• Aim of the task
Copy word for word the stretch of the items below, from the line containing "You are a computer-use" through the end of the items. Leave out the pictures.
+++ Listing
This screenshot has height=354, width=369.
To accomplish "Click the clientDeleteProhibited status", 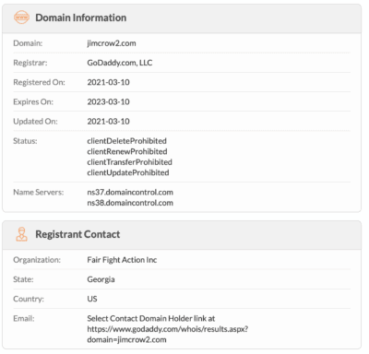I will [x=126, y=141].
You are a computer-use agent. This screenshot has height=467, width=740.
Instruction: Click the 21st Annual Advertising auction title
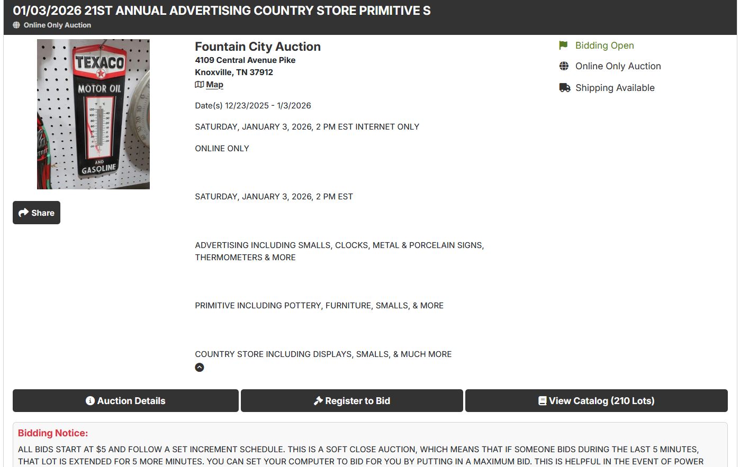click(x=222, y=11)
++++++
• Exercise result
You are a computer-use agent. This screenshot has height=467, width=740.
Instruction: Click the 21st Annual Advertising auction title
click(x=222, y=11)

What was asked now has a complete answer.